• Data provided:
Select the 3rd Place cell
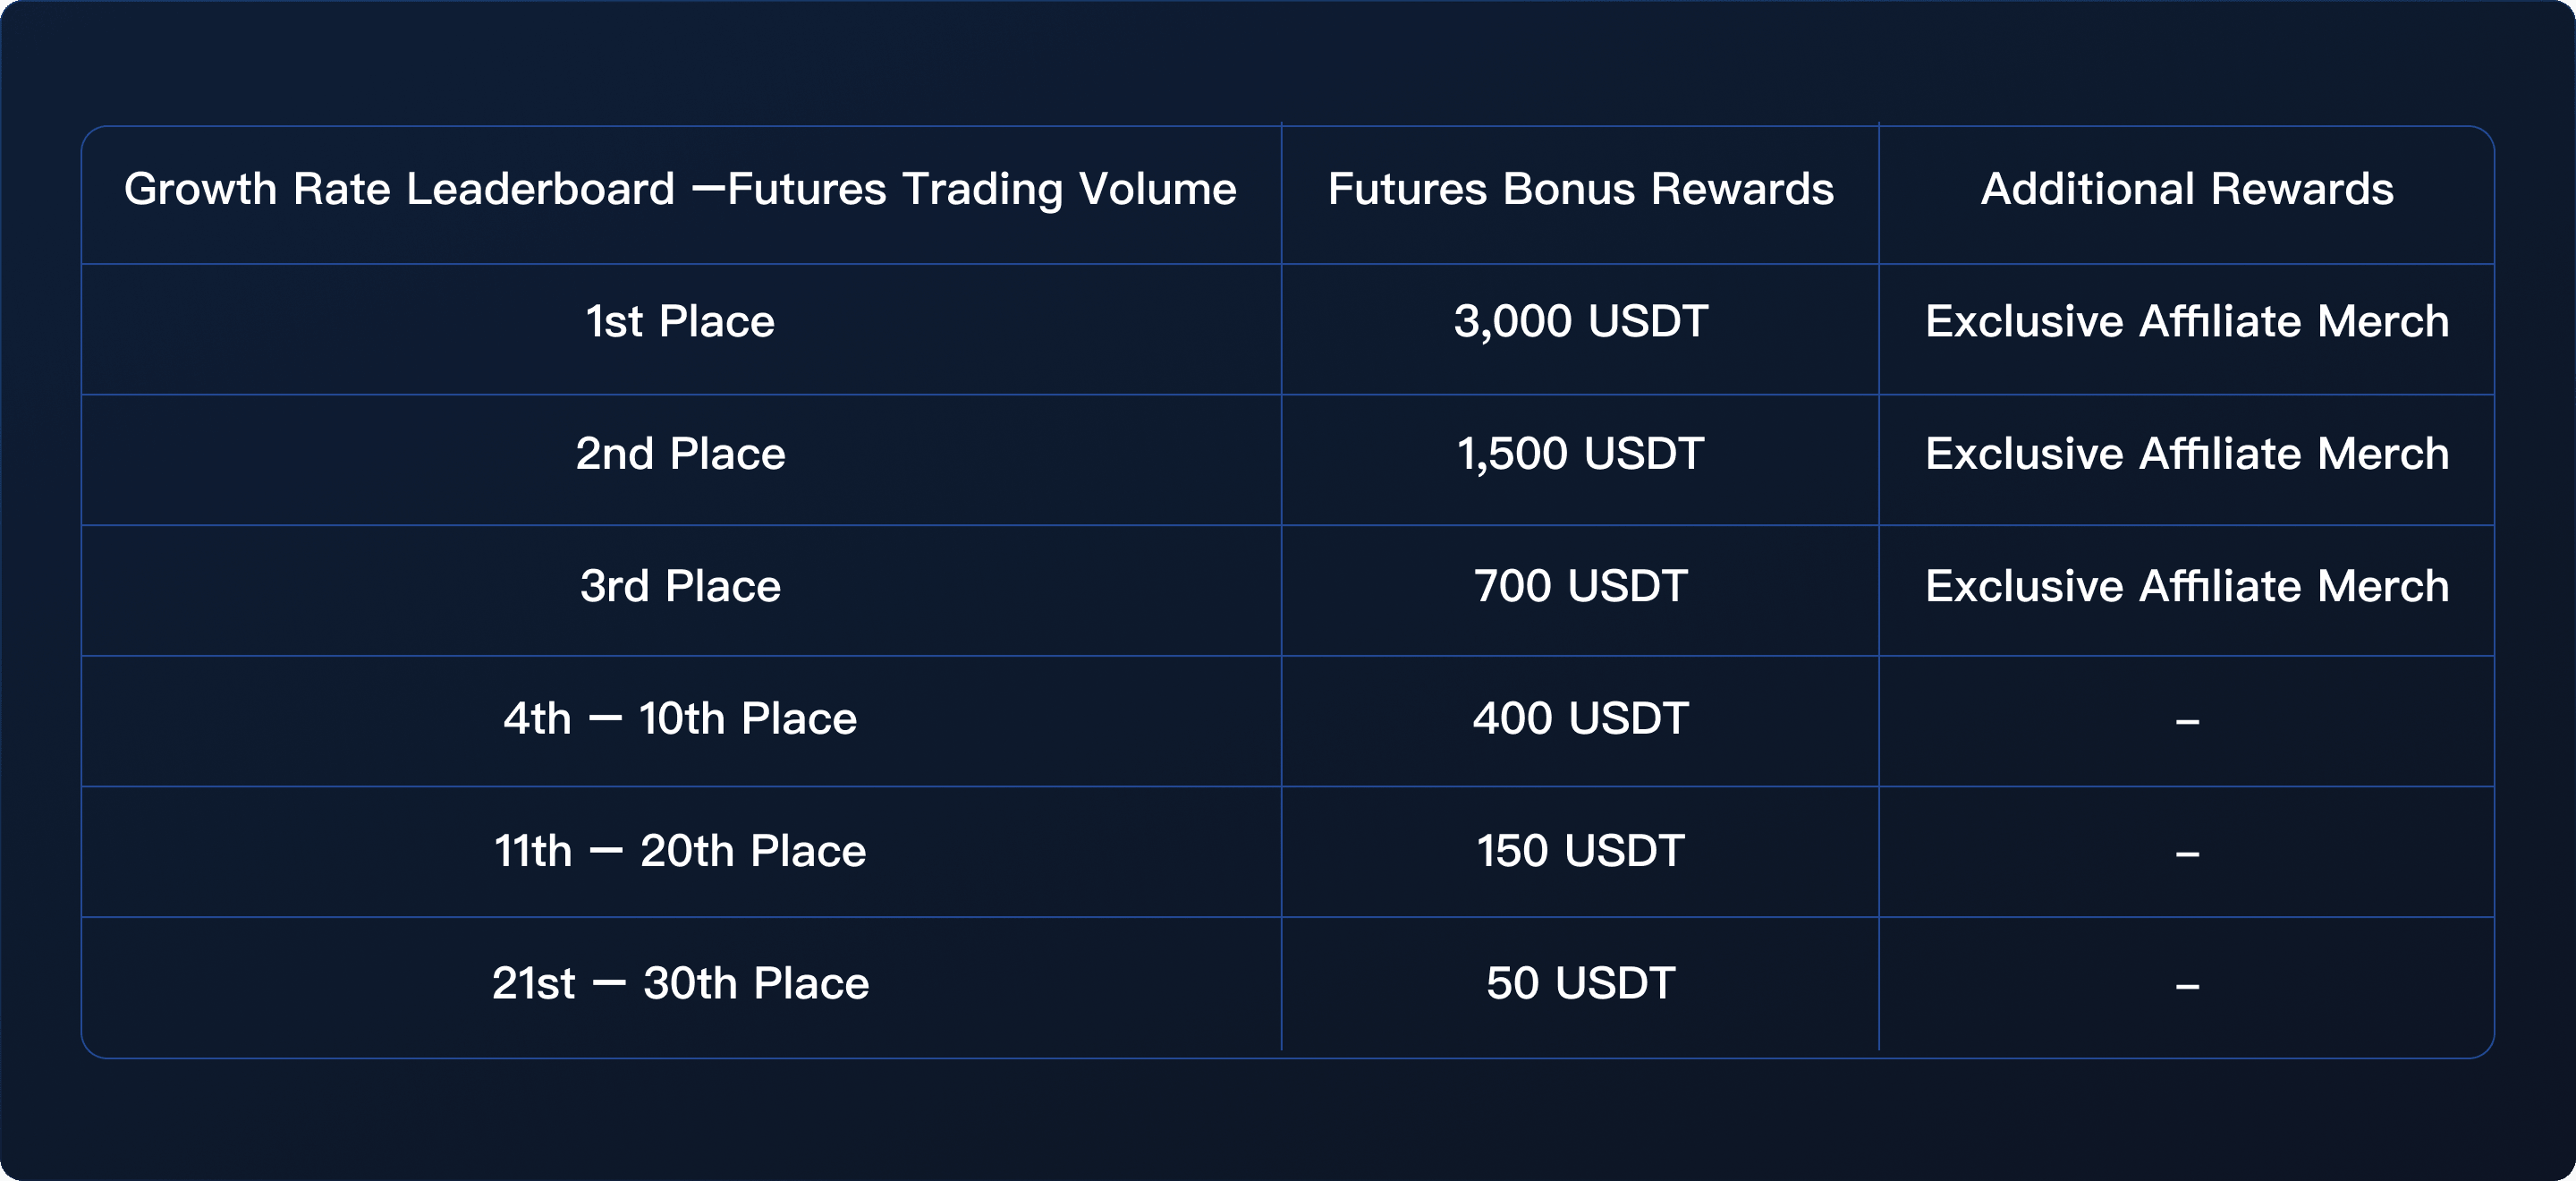This screenshot has height=1181, width=2576. [680, 586]
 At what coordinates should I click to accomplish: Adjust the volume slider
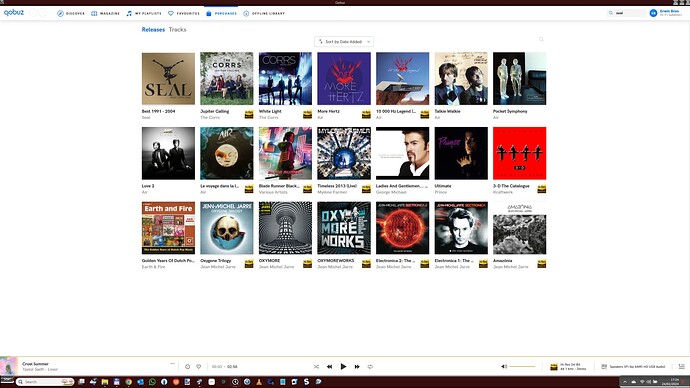pyautogui.click(x=522, y=366)
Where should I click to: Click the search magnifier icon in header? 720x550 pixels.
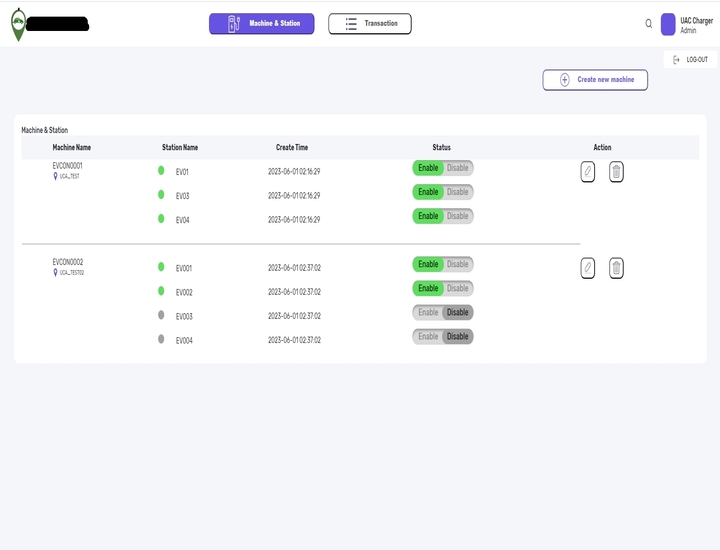point(648,24)
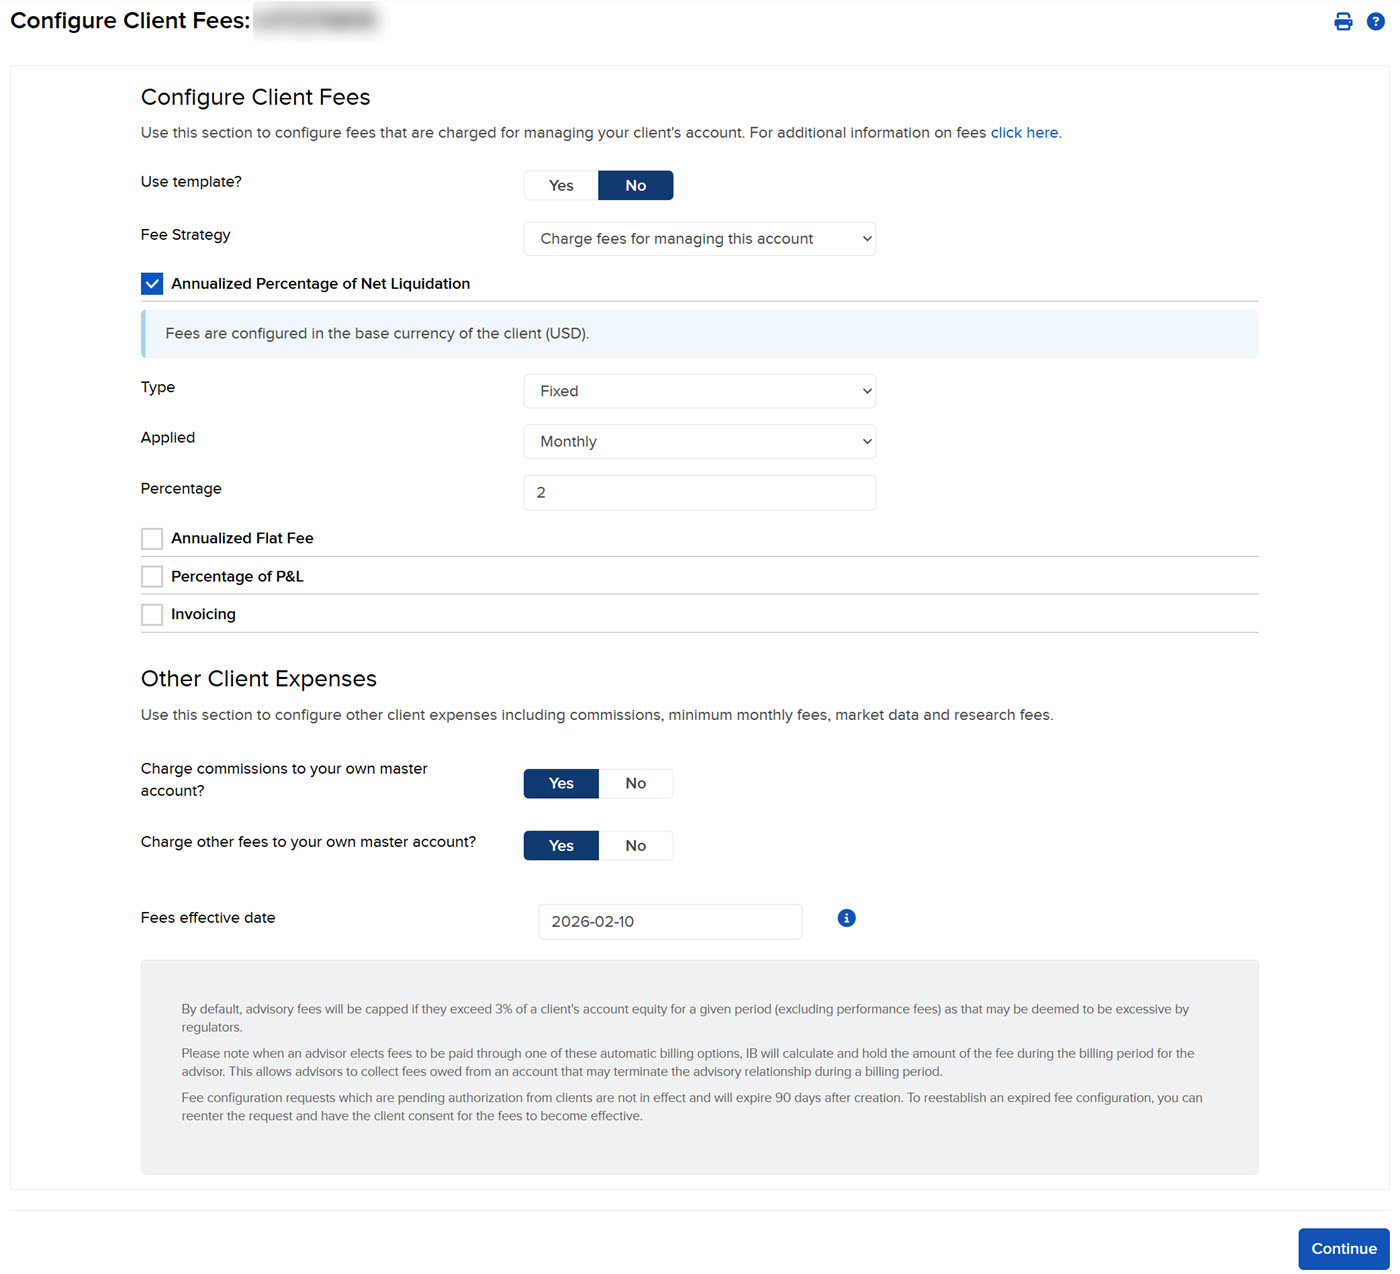Click the print icon
The width and height of the screenshot is (1400, 1274).
coord(1343,20)
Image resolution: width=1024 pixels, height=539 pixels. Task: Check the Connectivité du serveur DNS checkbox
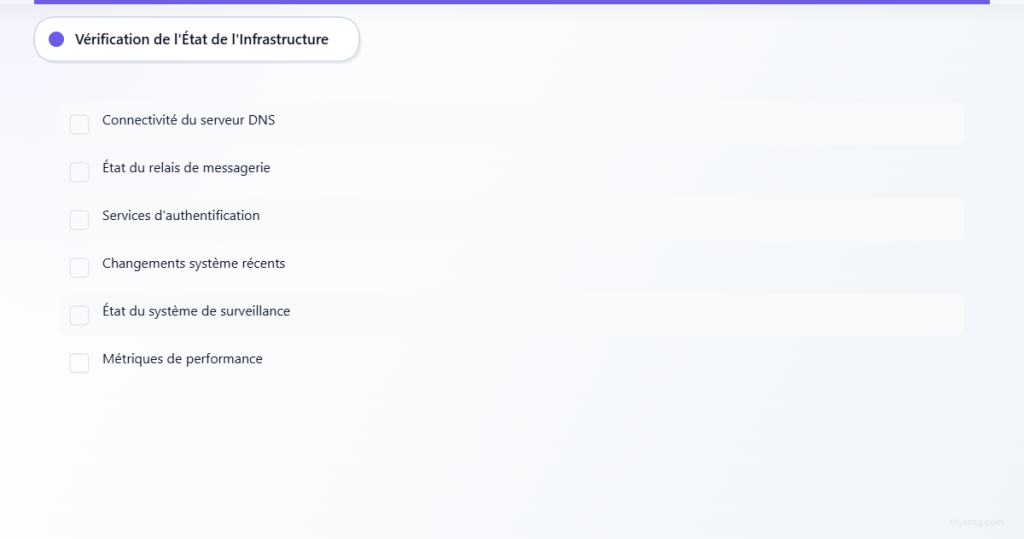(x=79, y=124)
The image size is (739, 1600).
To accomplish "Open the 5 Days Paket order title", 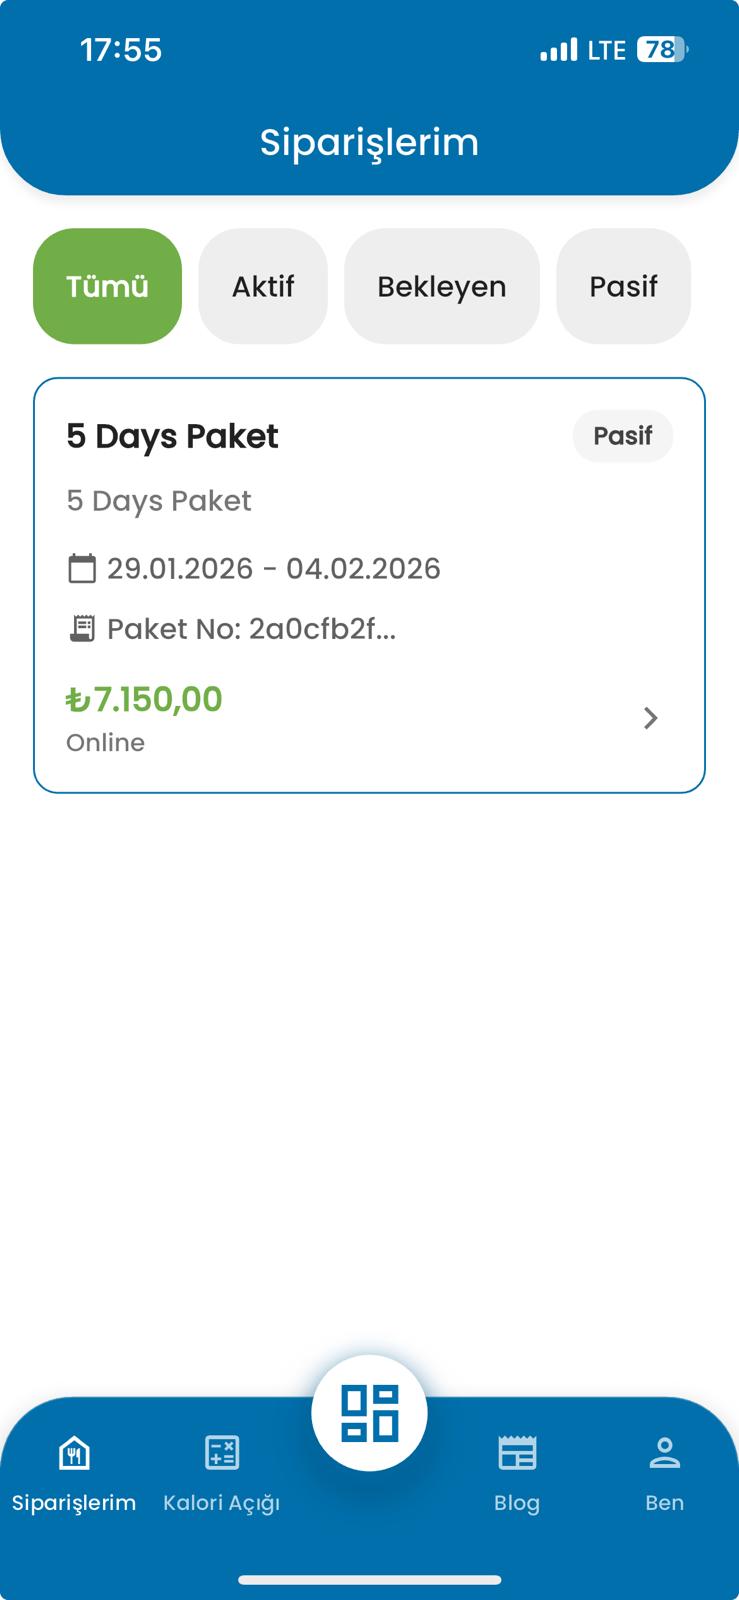I will [172, 436].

• Instructions for the task: Going by the entries above, repeat exactly the lines that start at the line with "Where should I" and go on through the line with "The image size is (739, 1600).". Pictures are not part of the copy.

• Response to this task:
Where should I click to: Click the search magnifier icon in header? 720x550 pixels.
point(648,24)
Click the print icon
The width and height of the screenshot is (1400, 1274).
coord(1343,20)
Image resolution: width=1024 pixels, height=539 pixels. Task: Check the Connectivité du serveur DNS checkbox
(x=79, y=124)
The image size is (739, 1600).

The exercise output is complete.